Exercise> Copy each line of the records that includes "computer".

Stored data>
►

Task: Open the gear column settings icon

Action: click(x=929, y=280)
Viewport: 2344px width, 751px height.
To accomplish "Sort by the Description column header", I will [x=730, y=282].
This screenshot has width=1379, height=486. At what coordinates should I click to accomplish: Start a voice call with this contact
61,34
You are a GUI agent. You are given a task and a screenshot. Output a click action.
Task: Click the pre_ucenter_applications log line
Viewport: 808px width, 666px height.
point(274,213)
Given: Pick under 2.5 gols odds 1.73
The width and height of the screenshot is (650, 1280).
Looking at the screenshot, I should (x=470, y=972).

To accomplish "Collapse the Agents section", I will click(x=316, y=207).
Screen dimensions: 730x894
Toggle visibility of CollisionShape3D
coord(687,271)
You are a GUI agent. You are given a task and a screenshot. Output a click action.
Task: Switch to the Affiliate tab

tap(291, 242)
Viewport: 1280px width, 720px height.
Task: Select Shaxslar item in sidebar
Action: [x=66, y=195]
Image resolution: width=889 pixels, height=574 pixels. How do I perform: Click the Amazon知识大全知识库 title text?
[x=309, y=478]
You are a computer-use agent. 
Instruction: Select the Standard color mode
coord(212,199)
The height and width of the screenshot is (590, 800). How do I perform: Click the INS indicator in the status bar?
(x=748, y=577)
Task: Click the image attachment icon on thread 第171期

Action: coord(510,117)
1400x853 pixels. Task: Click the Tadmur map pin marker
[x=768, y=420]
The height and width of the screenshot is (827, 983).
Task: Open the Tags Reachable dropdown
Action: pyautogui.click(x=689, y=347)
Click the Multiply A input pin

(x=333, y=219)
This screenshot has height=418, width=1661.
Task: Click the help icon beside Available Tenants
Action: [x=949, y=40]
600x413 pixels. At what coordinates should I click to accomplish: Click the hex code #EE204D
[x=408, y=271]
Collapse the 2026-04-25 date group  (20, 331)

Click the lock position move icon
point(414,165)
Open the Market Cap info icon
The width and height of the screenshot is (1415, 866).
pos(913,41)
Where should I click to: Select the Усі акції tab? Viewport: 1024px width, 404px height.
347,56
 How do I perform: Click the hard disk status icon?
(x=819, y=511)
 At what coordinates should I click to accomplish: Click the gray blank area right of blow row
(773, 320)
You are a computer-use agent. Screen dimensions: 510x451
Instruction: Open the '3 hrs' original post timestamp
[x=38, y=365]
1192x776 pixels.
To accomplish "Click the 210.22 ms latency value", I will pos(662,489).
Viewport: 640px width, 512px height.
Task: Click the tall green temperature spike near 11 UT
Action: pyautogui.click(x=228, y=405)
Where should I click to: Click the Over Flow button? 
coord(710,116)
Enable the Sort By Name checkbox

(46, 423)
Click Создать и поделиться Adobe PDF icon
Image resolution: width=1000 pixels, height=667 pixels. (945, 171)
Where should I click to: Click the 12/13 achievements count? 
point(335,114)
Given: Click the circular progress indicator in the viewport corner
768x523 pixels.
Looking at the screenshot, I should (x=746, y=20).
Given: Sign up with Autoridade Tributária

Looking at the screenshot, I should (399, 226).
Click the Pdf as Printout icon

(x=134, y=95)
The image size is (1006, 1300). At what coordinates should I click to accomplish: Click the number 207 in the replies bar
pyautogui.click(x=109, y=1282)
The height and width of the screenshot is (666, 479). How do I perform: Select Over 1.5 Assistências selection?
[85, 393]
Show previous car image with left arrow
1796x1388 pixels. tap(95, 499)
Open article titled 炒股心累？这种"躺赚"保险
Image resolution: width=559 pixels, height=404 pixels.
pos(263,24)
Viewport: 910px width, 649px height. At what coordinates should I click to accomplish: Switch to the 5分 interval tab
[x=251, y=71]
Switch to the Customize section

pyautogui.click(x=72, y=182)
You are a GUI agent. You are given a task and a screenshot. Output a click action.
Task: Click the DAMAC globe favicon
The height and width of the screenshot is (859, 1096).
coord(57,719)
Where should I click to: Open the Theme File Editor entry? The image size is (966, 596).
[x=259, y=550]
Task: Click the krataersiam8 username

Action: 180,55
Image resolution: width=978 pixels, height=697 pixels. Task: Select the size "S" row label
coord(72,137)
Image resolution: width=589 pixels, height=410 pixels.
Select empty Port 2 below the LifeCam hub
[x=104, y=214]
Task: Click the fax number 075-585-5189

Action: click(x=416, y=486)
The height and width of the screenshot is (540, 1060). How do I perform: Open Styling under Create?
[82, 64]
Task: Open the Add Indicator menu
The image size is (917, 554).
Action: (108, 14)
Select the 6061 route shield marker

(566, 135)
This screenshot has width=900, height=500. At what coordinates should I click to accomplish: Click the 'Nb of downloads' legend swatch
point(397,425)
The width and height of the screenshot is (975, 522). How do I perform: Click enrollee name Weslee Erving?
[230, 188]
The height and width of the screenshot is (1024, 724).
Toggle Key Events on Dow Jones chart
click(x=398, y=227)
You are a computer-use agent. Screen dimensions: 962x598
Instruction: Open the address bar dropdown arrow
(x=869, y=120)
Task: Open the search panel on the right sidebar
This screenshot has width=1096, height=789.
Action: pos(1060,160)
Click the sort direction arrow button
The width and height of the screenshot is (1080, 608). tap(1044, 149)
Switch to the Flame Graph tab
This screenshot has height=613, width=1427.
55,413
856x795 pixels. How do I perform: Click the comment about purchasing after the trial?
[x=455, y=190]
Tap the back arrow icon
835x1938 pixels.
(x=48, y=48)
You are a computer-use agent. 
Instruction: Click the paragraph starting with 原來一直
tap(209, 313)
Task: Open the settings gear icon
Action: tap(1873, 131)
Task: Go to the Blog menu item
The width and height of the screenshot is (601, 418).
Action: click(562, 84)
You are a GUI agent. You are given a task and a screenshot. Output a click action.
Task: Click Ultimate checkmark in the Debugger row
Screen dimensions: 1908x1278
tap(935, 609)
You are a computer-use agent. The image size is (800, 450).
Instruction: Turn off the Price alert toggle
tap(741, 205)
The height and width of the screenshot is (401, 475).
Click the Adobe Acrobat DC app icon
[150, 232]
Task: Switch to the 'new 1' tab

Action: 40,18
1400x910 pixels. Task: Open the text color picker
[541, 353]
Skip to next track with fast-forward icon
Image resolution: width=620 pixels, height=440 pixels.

◄

Exercise answer>
You are a computer-use agent. 
You are a computer-use agent. Screen dimensions: 510x451
You are a computer-use agent. Screen dimensions: 962x598
You are a computer-use agent. 
You are a computer-use agent. The image size is (800, 450).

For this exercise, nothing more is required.